• EXERCISE DESCRIPTION
An exact copy of all records is expected, minus the images.

==*==

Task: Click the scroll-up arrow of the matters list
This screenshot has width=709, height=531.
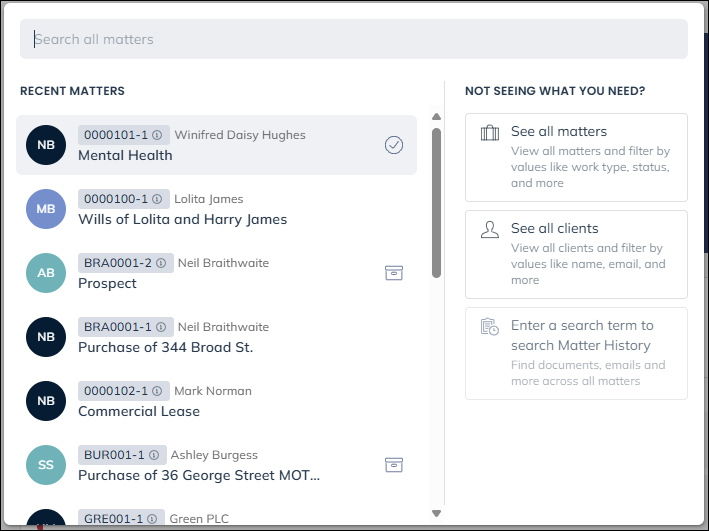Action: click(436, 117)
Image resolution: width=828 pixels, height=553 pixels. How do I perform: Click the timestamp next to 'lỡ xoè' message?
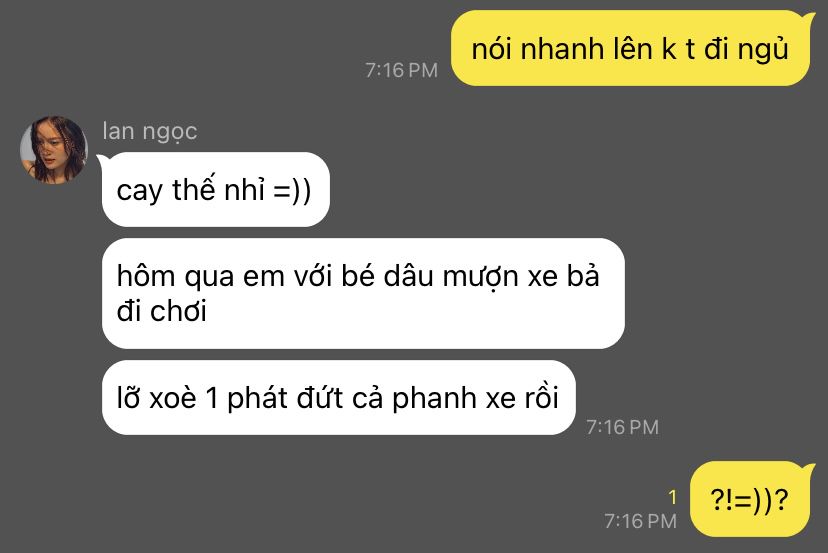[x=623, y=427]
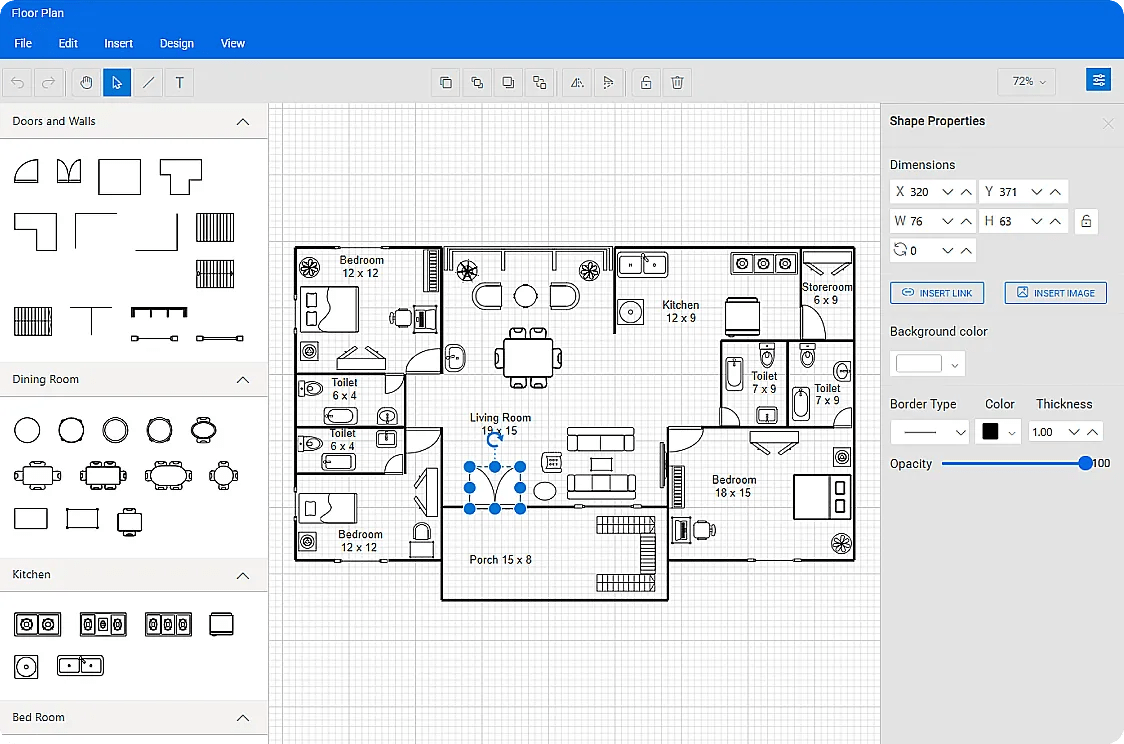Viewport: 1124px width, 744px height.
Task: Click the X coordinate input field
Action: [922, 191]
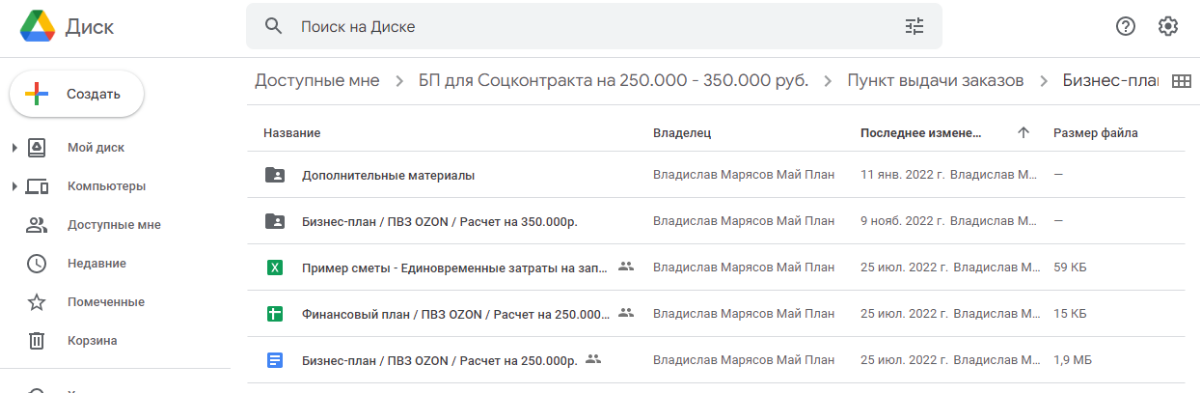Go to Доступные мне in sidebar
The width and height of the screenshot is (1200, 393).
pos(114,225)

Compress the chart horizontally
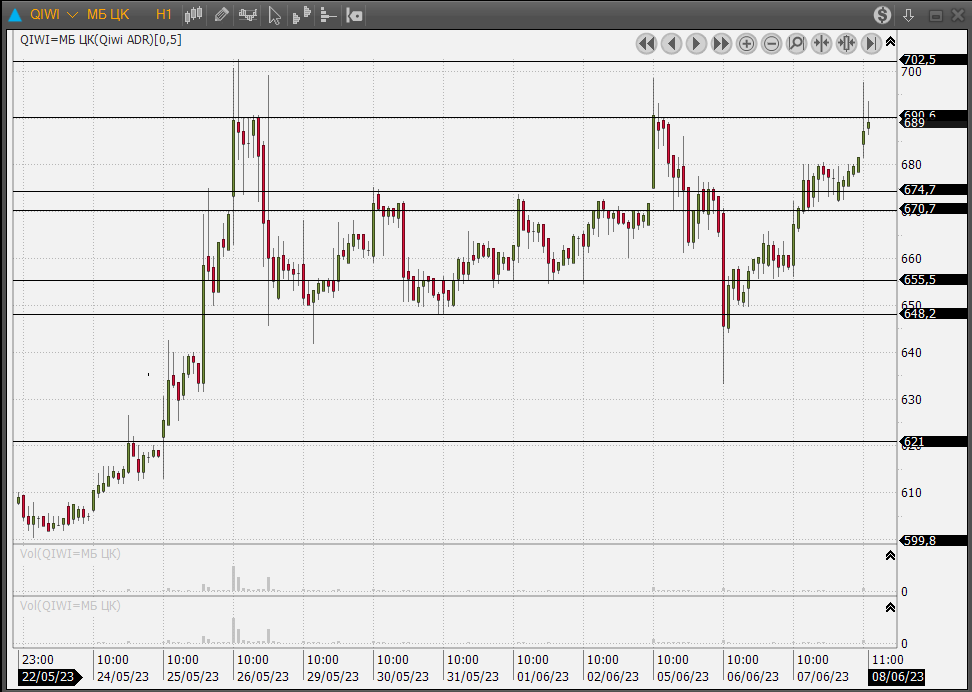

==*==

• SOLUTION TO THIS EXERCISE
Task: Click the scroll-up arrow of the matters list
This screenshot has width=709, height=531.
Action: click(436, 117)
Image resolution: width=828 pixels, height=553 pixels. How do I perform: Click the timestamp next to 'lỡ xoè' message?
[x=623, y=427]
Viewport: 1124px width, 744px height.
Task: Click the X coordinate input field
Action: [922, 191]
Go to Доступные мне in sidebar
The width and height of the screenshot is (1200, 393).
pos(114,225)

Compress the chart horizontally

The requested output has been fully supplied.